ADAC legt sich mit Mineralölkonzernen an

Der ADAC kritisiert das Verhalten der Mineralölkonzerne massiv. Die Praxis, ausschließlich höherwertigen und damit teureren E5 Kraftstoff anzubieten, steht nach Meinung des Automobilclubs im klaren Widerspruch zur gesetzlichen Bestandsschutzregelung.

Sinn und Zweck dieser Vorgabe ist es, für diejenigen Autofahrer, deren Pkw aus technischen Gründen kein E10 vertragen, ein echtes Super E5 mit 95 Oktan zu fairen Preisen anzubieten.

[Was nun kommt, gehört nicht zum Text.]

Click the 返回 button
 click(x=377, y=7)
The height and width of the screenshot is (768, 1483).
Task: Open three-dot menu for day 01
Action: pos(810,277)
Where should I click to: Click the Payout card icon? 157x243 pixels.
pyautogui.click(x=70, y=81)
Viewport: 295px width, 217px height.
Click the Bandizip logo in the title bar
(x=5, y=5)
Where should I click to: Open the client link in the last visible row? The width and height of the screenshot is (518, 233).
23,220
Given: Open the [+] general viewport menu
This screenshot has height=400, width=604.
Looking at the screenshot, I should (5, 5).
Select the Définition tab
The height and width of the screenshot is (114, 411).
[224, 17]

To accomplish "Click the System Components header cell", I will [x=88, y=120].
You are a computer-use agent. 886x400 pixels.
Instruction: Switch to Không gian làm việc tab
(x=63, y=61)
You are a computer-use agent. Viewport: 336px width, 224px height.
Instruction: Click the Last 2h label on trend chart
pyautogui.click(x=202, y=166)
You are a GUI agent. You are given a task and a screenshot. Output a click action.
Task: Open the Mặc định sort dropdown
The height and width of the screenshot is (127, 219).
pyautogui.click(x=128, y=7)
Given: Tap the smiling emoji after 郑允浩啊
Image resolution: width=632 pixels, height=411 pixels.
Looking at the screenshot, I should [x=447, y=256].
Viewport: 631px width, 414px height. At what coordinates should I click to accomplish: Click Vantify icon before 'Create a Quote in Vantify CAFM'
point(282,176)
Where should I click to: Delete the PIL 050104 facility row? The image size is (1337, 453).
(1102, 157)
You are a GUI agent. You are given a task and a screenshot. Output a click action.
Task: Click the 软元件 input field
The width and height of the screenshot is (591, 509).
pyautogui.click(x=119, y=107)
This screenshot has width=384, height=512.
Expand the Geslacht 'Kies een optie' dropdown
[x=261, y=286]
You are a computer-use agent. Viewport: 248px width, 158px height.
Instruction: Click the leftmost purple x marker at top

So schreibt die in der 10. Bundes-Immissionsschutzverordnung verankerte Bestandsschutzregelung eindeutig vor, dass Anbieter von Super E10 gleichzeitig auch ein entsprechendes Superbenzin mit E5-Qualität vorhalten müssen.

Deshalb hat der ADAC gegen die Mineralölkonzerne Aral, BP, Jet, OMV und Shell Anzeige erstattet. Nach wie vor bieten sie nach der Einführung des Bio-Kraftstoffs Super E10 an Tankstellen kein Super E5 mit 95 Oktan an. Damit verstoßen die Ölmultis nach Auffassung des Clubs gegen die gesetzlichen Regelungen.

Wie aktuelle Stichproben des ADAC an Münchner Tankstellen zeigen, wurde von den nun angezeigten Anbietern unter der Bezeichnung „Super“ ein Kraftstoff der Qualität Super Plus mit mindestens 98 Oktan abgegeben. Entsprechend kostete dieser pro Liter mindestens acht Cent mehr als das angebotene Super E10.

Obwohl der ADAC die Einführung von E10 unterstützt, setzt man auf die Wahlfreiheit zwischen den Kraftstoffsorten. So ist es gerade in der noch laufenden Einführungsphase für viele Autofahrer besonders wichtig, zwischen Super E10 und Super E5 wählen zu können, um sich ohne Zeitdruck ausreichend zu informieren.